What’s worse for kids: a bad marriage or divorce? The Eliot Spitzer scandal asks that questions all over again, not that I’m implying that they have a bad marriage. It’s just that, well, Silda’s husband hired a hooker. There’s sort of a big problem. Should she bolt or stay?
I always feel uncomfortable commenting on other people’s marriage because I don’t know what intimate exchanges go on between husband and wife. Just as I wouldn’t want anyone to judge mine unfairly. But here’s my two cents on this whole scandal, because, as a blogger, it’s my responsibility to tell you my opinion on everything, right?
I’ve always interpreted the vow “until death due us part” to include both emotional and spiritual deaths, as well as physical ones. Because women trapped in abusive relationships, for example, can kill themselves on many levels by staying in the marriage. I’ve also read reports that say if children see a husband or wife abuse his or her spouse, they are much more likely to tolerate verbal or physical abuse, or be an abuser, in their own marriages.
However, I don’t take divorce lightly. I see how I could have maybe skipped five years of therapy (do the math, at $100 bucks a week), maybe eight, had I not been caught in War World III as a kid.
Author Elizabeth Marquardt argues in her book “Between Two Worlds: The Inner Lives of Children of Divorce” that children of divorce forever feel the wounds of their parents’ split. Collaborating with sociologist Norval Glenn of the University of Texas at Austin in research studies, she arrives that this conclusion: 1. there is no such thing as a good divorce according to grown children of divorce, 2. because of time spent alone, children of divorce ten to have some emotional distance between themselves and their parents, 3. children of divorce grow up between two distinct worlds of parents, who usually differ in values and priorities, causing quite a bit of confusion, and 4. internalizing the conflict of the two worlds, children of divorce say they feel like they had to grow up prematurely, feel the need to act differently around their parents, and keep secrets in order to preserve the peace of the family.

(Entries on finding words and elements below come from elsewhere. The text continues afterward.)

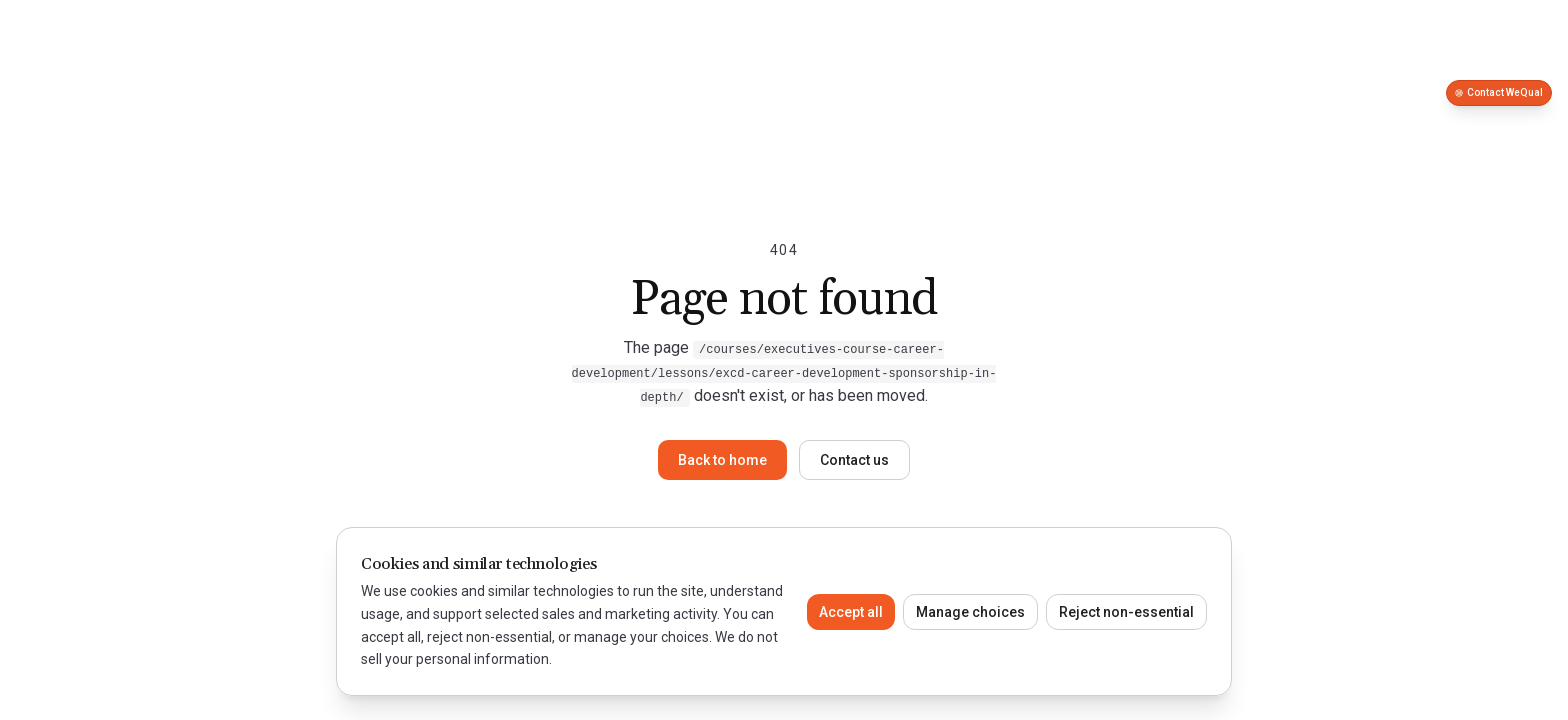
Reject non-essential (1126, 612)
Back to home (722, 460)
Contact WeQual (1499, 92)
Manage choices (970, 612)
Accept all (851, 612)
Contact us (854, 460)
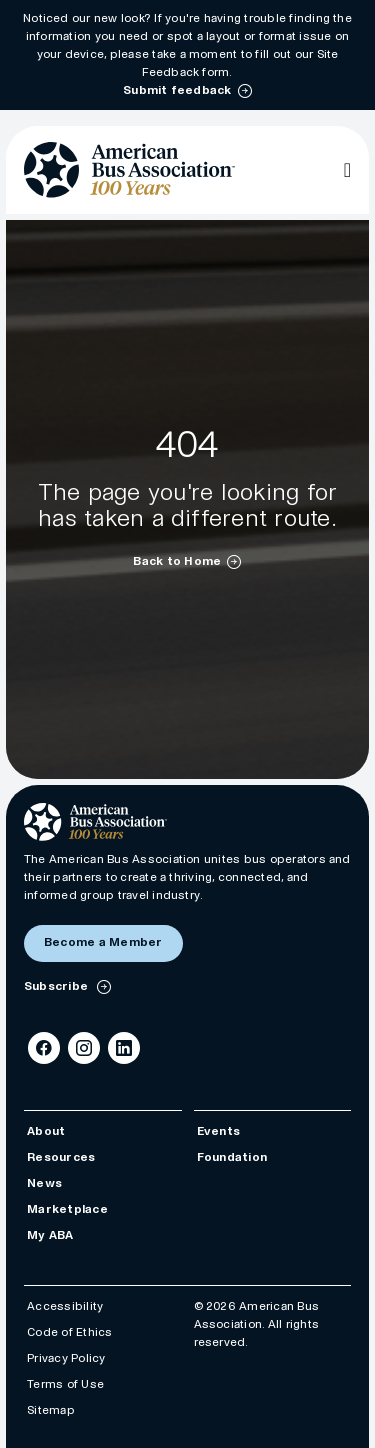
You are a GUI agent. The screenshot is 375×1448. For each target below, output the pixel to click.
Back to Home (177, 561)
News (44, 1183)
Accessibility (65, 1306)
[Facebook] (44, 1048)
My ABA (50, 1235)
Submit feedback (177, 90)
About (46, 1131)
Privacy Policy (66, 1358)
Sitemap (51, 1410)
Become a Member (103, 942)
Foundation (232, 1157)
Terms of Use (65, 1384)
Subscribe (57, 986)
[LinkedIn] (124, 1048)
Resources (61, 1157)
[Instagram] (84, 1048)
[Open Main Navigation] (347, 170)
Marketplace (67, 1209)
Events (218, 1131)
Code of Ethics (69, 1332)
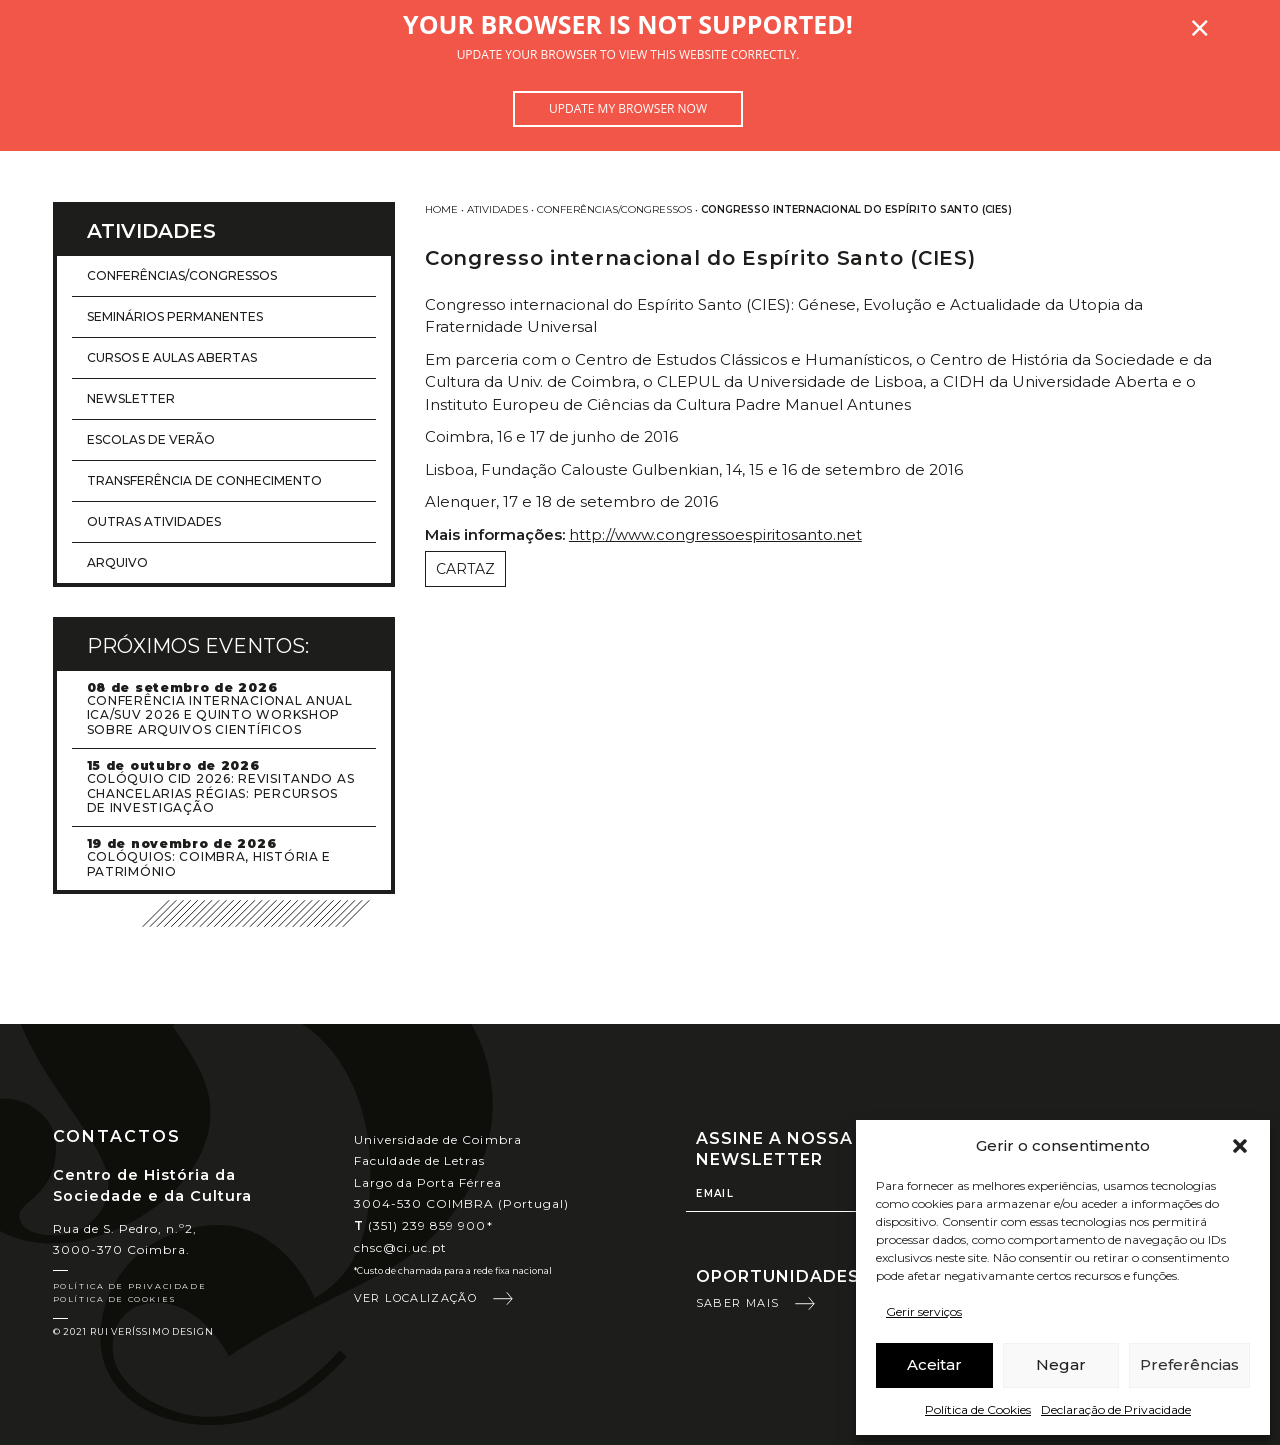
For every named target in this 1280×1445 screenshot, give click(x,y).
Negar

There are opposing views, of course, from authors like University of Virginia psychology professor E. Mavis Hetherington, who asserts in her book “For Better or For Worse: Divorce Reconcidered” that divorce doesn’t necessarily leave children with lasting damage. Hetherington, after studying more than 1,400 families and 2,500 children over the span of three decades, claims that divorce is a part of some “interconnected transitions” that happen in life, rather than a one-time event. Divorce can be positive, she maintains, if it creates new opportunities for personal growth.
If I’ve learned anything in life up to this point, it’s that nothing, absolutely nothing, is black and white, and most situations are infused with so much gray that those who write books telling otherwise are simply unrealistic and insincere. However, I think persons like Silda, who find themselves, in a breach of major trust, do need to take into consideration that just as prostitution and affairs are tragic, so is divorce because it uproots the basic foundation needed for children to thrive.